На следующее утро шел дождь, и Ксенофонтов не торопился вставать, с наслаждением слушая шелест водяных струй, доносившийся с балкона. Время от времени где-то недалеко погромыхивало, в комнате вспыхивало голубоватое пламя, а он лишь плотнее заворачивался в одеяло, решив, что не встанет, пока не закончится дождь. Его новые обязанности в редакции позволяли свободнее распоряжаться временем, позволяли опаздывать, а то и вовсе прогуливать. И женихи, и невесты появлялись в основном во второй половине, словно подчиняясь каким-то неведомым Ксенофонтову законам. Впрочем, ничего таинственного здесь не было – слишком необычен, а то и смешон был этот шаг, подача брачного объявления, и люди все утро колебались, прикидывая еще и еще раз свою достаточно унизительную по нынешним временам попытку.

Но, вспомнив вчерашний рассказ Зайцева, Ксенофонтов мгновенно забыл о шелесте дождя. Он представил, как сейчас где-то в парке сидит обезумевший от горя человек с несуразным своим штыком, ожидая, что судьба подбросит ему каких-нибудь сволочей, с которыми он расправится решительно и безжалостно. «Не подбросит, – подумал Ксенофонтов. – Подонки вроде тех, что изловил Зайцев, нападают только на девушек, зная о полной их беззащитности, нападают по нескольку на одну… А потом, оказавшись в камере, хранят, видите ли, преданность друг другу. Надо же – преданность! Ха!» – Ксенофонтов хмыкнул в усы и решительно отбросил одеяло.

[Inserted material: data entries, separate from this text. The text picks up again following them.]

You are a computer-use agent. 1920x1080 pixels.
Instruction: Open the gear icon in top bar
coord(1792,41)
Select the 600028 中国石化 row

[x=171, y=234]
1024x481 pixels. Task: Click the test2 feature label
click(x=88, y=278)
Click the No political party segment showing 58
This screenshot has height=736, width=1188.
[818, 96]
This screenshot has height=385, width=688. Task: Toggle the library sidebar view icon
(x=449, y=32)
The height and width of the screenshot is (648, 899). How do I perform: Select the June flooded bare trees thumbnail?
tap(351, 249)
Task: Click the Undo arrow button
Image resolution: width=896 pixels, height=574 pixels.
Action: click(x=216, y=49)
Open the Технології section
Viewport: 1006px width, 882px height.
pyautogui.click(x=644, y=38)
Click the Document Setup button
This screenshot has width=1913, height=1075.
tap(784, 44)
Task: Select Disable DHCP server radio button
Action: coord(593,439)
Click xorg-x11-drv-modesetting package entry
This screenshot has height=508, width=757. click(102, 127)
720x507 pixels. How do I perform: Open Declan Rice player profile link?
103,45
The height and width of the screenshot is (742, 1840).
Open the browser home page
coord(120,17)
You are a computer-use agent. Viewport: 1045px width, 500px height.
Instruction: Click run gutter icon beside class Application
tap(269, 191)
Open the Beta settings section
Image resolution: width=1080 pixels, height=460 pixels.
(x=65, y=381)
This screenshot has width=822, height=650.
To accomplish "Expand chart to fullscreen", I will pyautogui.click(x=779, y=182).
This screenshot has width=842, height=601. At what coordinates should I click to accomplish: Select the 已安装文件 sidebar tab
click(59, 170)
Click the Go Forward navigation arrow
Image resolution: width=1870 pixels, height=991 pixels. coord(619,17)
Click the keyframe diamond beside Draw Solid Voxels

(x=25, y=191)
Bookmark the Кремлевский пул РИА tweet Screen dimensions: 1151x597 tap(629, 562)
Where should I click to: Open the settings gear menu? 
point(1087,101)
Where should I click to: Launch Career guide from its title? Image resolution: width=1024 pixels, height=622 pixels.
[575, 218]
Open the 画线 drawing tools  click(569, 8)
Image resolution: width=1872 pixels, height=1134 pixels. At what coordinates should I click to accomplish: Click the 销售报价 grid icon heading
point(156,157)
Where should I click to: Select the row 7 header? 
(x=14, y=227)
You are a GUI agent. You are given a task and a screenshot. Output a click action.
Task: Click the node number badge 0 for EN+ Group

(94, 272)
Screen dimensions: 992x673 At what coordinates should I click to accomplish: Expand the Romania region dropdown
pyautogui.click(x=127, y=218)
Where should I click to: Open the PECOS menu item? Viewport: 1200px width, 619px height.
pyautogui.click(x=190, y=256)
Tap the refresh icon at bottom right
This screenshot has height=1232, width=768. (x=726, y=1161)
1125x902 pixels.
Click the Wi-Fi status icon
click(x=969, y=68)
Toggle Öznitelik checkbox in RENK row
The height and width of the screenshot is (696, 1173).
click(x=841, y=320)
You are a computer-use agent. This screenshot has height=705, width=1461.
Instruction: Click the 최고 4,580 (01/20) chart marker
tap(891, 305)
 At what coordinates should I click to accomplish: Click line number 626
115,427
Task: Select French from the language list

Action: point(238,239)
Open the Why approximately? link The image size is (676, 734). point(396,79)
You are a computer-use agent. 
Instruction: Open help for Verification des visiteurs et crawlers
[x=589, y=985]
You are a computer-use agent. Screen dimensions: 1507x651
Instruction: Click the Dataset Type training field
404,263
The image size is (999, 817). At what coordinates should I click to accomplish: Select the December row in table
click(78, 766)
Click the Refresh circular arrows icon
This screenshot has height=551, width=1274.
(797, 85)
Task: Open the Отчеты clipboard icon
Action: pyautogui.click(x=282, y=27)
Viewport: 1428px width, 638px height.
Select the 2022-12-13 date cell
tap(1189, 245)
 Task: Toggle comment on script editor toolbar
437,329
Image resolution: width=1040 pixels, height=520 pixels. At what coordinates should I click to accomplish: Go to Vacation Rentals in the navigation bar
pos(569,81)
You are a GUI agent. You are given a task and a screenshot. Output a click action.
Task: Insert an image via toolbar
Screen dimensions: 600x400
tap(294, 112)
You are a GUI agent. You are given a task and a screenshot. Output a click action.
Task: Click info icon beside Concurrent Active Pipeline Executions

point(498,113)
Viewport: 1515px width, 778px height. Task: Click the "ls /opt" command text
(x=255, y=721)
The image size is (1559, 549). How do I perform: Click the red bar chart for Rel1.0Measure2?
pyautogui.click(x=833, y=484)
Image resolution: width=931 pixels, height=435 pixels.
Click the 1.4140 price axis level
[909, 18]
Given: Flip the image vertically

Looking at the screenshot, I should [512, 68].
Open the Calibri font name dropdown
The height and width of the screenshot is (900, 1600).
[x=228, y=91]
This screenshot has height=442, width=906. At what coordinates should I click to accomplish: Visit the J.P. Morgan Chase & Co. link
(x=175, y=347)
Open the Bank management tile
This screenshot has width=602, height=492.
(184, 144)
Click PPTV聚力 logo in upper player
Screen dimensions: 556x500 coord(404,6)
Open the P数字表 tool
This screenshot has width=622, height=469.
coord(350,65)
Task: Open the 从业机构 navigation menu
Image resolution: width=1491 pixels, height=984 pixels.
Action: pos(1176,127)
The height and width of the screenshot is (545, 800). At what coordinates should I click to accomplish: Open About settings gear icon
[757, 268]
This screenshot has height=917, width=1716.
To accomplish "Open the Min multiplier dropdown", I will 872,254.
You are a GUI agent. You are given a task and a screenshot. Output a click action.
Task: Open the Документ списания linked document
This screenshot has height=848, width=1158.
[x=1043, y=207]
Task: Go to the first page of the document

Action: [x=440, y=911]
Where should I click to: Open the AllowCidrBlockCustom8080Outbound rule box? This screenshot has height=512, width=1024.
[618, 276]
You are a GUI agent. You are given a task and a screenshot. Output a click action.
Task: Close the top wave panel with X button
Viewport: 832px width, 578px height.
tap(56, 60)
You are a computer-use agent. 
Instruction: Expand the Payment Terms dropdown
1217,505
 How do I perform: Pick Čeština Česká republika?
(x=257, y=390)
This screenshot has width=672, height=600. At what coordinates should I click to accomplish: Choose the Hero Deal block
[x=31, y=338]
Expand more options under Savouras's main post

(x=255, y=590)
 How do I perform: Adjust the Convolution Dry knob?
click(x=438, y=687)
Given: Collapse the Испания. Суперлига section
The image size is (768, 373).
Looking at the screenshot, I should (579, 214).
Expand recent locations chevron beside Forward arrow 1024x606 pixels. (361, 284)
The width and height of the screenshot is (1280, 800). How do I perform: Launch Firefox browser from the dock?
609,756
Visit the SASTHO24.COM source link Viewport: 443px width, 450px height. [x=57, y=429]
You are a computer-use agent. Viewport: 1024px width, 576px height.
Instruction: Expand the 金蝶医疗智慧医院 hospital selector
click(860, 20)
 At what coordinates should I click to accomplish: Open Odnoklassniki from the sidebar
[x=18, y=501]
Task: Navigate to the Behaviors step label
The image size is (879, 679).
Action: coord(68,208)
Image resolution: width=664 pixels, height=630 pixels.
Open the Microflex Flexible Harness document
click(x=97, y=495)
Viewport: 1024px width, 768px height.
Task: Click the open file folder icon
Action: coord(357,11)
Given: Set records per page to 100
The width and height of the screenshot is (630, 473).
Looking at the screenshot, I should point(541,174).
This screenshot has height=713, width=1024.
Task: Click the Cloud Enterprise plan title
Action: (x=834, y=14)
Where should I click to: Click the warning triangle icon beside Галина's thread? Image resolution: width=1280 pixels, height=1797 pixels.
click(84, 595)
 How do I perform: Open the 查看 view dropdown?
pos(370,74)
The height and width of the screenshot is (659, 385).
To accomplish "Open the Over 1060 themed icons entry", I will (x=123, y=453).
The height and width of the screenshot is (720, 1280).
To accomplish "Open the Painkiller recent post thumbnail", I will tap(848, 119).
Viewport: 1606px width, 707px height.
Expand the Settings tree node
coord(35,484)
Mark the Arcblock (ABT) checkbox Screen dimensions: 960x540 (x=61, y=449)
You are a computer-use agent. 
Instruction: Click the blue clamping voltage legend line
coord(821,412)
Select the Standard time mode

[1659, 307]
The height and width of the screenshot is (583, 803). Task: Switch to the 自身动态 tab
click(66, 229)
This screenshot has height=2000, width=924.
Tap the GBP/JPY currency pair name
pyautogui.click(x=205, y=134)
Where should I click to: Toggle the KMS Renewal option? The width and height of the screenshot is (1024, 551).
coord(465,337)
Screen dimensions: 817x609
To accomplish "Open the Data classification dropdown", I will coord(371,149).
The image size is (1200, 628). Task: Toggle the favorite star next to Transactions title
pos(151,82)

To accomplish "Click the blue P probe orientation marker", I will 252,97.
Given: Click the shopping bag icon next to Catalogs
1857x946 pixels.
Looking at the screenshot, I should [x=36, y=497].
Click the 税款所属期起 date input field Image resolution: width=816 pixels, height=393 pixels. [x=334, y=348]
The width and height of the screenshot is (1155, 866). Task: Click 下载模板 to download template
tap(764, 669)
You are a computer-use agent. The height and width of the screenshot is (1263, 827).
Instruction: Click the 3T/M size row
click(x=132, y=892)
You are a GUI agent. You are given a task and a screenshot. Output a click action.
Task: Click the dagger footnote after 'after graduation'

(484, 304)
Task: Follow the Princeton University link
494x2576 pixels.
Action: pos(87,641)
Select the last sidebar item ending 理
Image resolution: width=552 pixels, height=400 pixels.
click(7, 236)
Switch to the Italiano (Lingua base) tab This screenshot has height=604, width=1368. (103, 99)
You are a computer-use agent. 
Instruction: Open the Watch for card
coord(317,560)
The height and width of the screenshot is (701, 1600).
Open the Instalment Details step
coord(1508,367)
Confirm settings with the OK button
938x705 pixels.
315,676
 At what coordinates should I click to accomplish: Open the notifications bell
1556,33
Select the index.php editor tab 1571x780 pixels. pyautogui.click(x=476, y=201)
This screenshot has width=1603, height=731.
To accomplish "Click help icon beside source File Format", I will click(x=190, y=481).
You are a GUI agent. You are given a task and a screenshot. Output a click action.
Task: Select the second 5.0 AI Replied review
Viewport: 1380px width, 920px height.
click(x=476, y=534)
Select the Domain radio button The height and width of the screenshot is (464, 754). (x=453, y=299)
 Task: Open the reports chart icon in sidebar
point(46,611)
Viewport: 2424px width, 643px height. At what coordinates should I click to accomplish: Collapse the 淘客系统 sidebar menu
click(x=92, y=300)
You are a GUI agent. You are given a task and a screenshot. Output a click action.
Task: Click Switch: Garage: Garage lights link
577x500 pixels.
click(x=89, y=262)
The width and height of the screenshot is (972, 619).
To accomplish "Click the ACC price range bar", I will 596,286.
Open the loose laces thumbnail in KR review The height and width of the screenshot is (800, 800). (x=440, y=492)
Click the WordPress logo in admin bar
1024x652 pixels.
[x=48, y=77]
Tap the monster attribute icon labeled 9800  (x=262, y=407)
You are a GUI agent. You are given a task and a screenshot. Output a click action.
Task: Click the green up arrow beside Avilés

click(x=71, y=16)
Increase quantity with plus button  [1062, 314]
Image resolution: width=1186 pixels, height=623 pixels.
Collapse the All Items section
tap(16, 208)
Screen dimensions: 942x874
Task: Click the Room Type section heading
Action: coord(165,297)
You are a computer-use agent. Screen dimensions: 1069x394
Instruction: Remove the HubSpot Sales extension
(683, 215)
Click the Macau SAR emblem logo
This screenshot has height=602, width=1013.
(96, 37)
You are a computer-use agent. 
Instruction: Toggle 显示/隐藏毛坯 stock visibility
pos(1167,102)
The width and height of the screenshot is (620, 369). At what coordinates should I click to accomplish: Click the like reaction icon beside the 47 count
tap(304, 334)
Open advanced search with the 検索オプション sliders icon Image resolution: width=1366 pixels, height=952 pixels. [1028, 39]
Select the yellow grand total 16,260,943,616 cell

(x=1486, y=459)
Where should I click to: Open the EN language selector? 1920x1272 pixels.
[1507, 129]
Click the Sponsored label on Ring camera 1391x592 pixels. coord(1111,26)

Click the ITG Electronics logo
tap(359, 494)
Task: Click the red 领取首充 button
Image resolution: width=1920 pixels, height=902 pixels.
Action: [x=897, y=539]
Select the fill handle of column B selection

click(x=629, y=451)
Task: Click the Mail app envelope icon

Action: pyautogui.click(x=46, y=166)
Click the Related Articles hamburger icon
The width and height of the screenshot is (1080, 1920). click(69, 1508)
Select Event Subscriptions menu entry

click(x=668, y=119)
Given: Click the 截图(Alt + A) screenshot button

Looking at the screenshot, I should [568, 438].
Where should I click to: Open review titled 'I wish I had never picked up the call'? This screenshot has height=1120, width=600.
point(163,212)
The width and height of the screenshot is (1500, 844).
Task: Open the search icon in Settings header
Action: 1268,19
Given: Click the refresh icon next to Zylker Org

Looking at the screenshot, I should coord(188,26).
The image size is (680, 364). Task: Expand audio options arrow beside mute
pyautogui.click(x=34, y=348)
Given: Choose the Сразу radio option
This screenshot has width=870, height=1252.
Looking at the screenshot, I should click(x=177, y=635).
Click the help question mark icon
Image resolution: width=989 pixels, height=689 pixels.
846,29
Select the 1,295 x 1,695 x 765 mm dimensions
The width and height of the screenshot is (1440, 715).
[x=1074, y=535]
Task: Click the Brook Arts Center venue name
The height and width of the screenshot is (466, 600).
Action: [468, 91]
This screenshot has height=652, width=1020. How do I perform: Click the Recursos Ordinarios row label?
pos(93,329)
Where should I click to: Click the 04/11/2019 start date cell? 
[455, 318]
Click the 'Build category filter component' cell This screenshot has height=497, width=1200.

Все утро он был нетороплив и обстоятелен. Не спеша брился, варил яйца в алюминиевой кружке, грел чай, сосредоточенно завтракал, время от времени поглядывая то на часы, то на окна. Было уже больше девяти, когда Ксенофонтов, прихватив большой старый зонт с деревянным набалдашником, вышел из дома. Но зонт раскрывать не пришлось – сквозь летние тучки вот-вот должно было пробиться умытое солнце. И оно пробилось, вспыхнуло за спиной у Ксенофонтова, а когда он свернул к прокуратуре, солнечные лучи уже били ему в глаза, яркие блики сверкали в мокром асфальте, в лужах, в стеклах проносящихся машин.

– Привет, – сказал Ксенофонтов, устанавливая в угол длинный нескладывающийся зонт. – Как спалось?

– Прекрасно.

– Что нового?

– Ничего, – Зайцев старался не смотреть на Ксенофонтова.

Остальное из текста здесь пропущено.